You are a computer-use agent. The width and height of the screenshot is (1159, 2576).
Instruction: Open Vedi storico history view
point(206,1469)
* * *
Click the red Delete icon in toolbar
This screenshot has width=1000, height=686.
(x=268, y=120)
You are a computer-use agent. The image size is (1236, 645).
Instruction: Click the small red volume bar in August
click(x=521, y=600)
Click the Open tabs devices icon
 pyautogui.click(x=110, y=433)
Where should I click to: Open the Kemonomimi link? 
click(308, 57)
...
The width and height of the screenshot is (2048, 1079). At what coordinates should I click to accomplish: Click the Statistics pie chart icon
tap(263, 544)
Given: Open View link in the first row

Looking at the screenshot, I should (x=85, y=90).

* [What you will do] Go over the data and return every line that includes the word "computer".

* [Finished exercise]
You are a computer-use agent. The width and height of the screenshot is (1159, 2576).
You are a computer-use agent. The image size is (1236, 645).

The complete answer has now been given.